You probably feel tired after a long day at work. You may be tempted to put up your feet and zone out in front of the television for a couple of hours instead of exercising. Exercise will actually help you feel stronger and more energized. Exercise increases your heart rate and your respiration to move more oxygen through your body. Your brain will release hormones called endorphins, which will help improve your mood. You will feel better physically and emotionally after a good workout.

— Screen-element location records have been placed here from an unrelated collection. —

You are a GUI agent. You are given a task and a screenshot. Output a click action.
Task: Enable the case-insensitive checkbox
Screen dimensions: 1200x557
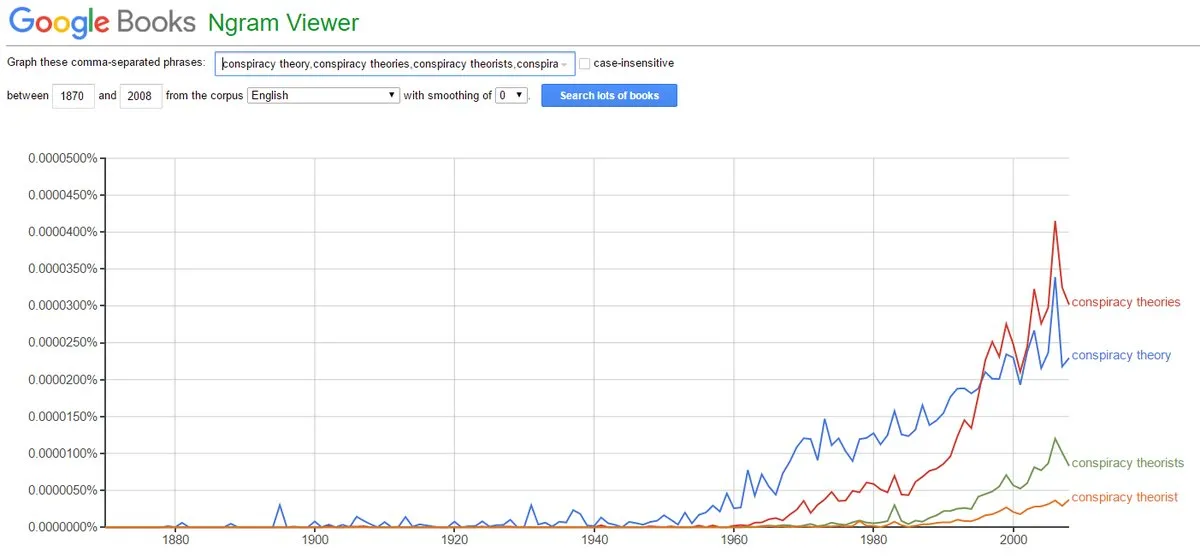[585, 63]
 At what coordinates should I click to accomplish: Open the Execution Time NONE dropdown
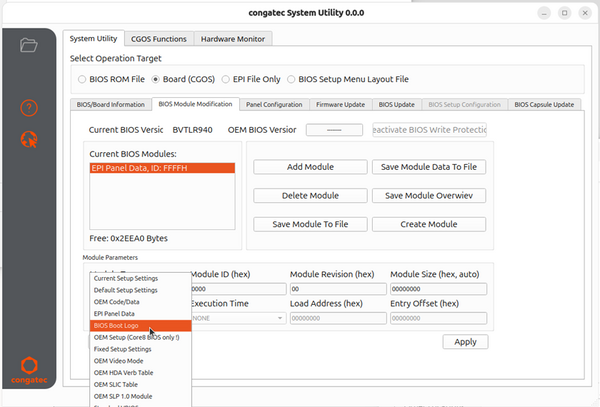point(237,318)
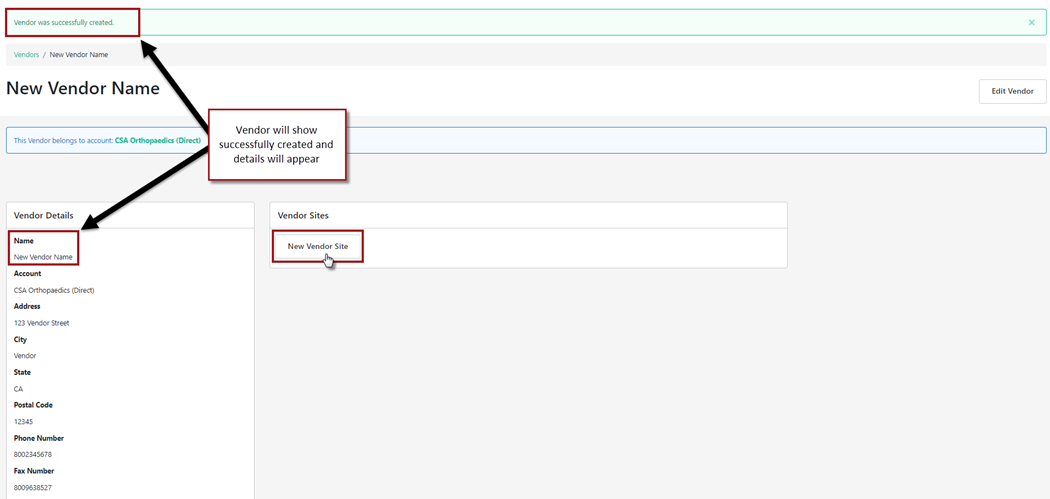Click the City value 'Vendor'
Viewport: 1050px width, 499px height.
click(x=25, y=356)
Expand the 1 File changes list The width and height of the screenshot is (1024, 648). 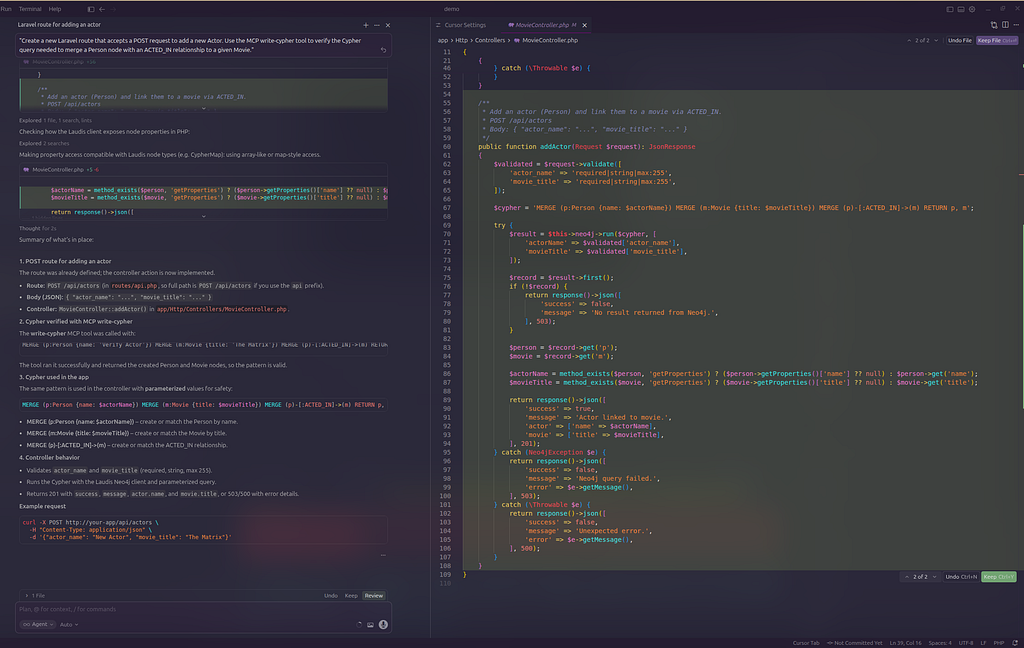[x=40, y=595]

Exercise For Your Mind & Body

Photo Credit: Scott Meltzer PD

Regular exercise, combined with a healthy, nutritious diet, can help keep your body  strong, lean and fit. Did you know that exercise is also good for your mental health? Exercise and a fit body helps improve your self-esteem, your confidence and can help you feel more in control of your life. People who exercise on a regular basis are less prone to suffer from anxiety, depression and they handle stress better than people who do not exercise regularly. Sometimes it’s difficult to get up and start exercising when you feel anxious or depressed., but you will feel better almost as soon as you start exercising. During exercise, the brain releases endorphins that help reduce pain and promote a feeling of well-being. Depression is a serious illness that affects millions of people. Exercise alone is not a quick-fix for depression, but it can help you deal with your symptoms. Once you get your depression symptoms under control, exercise may help prevent depression symptoms from returning. Follow your doctor’s advice about medication, lifestyle changes and exercise. How can you get started with exercise if you are or have been depressed or feeling anxious? It’s easier than you think.
Begin slowly. If you have been sedentary for years and rarely exercised, see your doctor for a physical checkup before beginning an exercise regimen. Once your doctor clears you for exercise, gradually increase your physical activity until you can do 150 minutes of moderate exercise each week. Forget trying to run a marathon after your first week. Set realistic goals and build on your increasing strength and endurance. Start by walking 10 to 15 minutes every other day and increase by a few minutes every week until you can walk at a brisk pace for 30 minutes. You can walk outdoors in your neighborhood, in a park or at the gym on a treadmill. It doesn’t matter where you walk, just as long as you do it. As you begin to get more fit, lose weight and get stronger, you will start to feel better both physically and mentally.